### BRIEF:
After locating the line that contains "Given: Select recipient name ACEP SUHERMAN" in the data below, set down exactly that line and each one after it through the line that contains "521x1024 pixels.", and nothing more.

[INFORMATION PROVIDED — start]

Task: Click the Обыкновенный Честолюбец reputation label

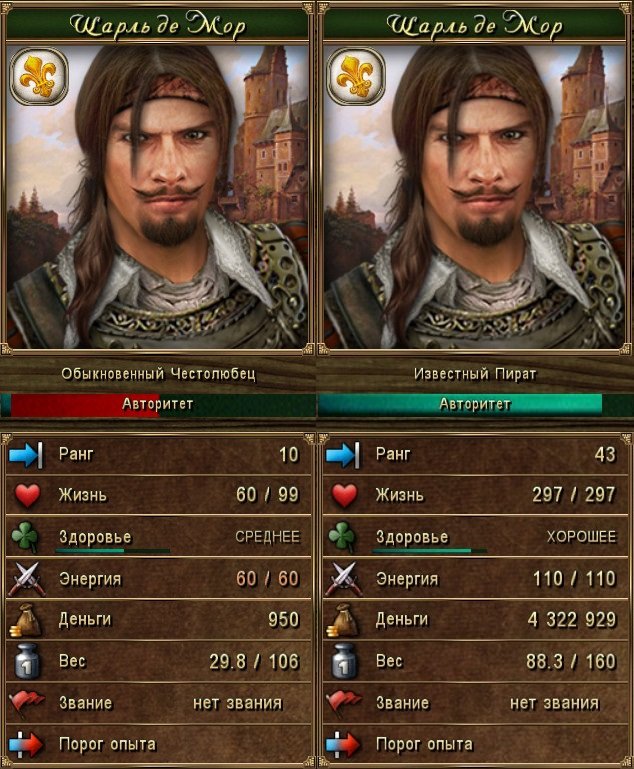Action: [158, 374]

[INFORMATION PROVIDED — finish]
[INFORMATION PROVIDED — start]

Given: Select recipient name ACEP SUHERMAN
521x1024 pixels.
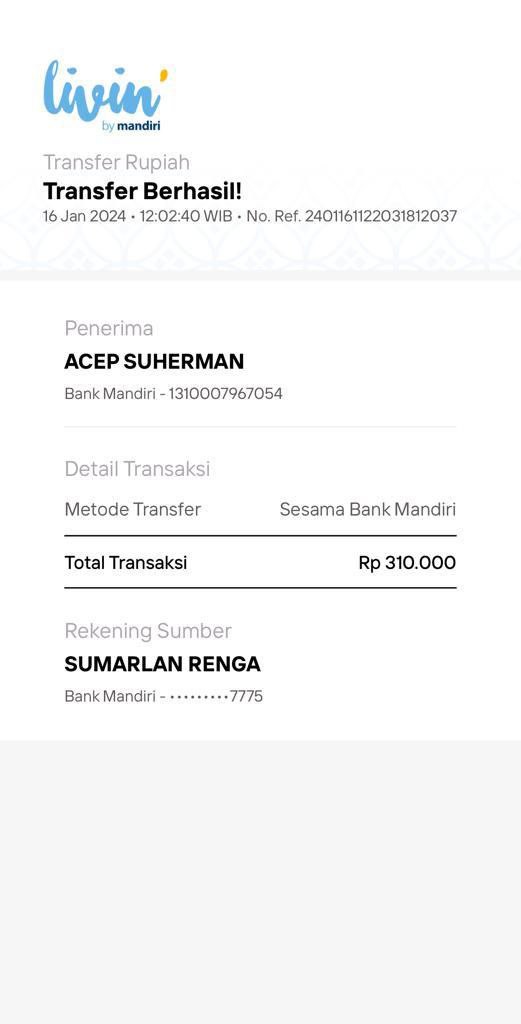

[INFORMATION PROVIDED — finish]
[INFORMATION PROVIDED — start]

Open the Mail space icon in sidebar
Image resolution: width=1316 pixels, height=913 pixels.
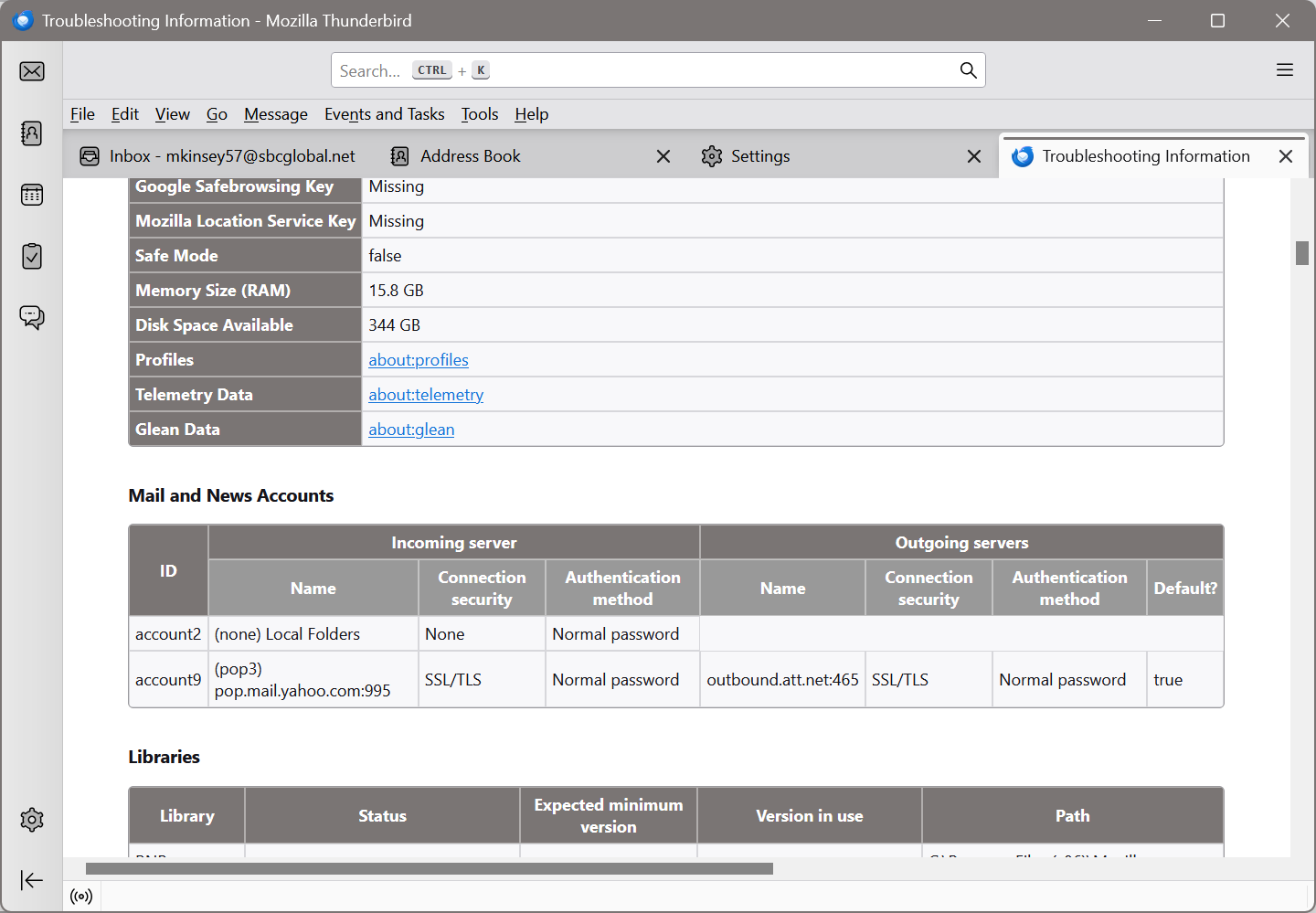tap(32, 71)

[INFORMATION PROVIDED — finish]

### OUTPUT BELOW:
Given: Select recipient name ACEP SUHERMAN
521x1024 pixels.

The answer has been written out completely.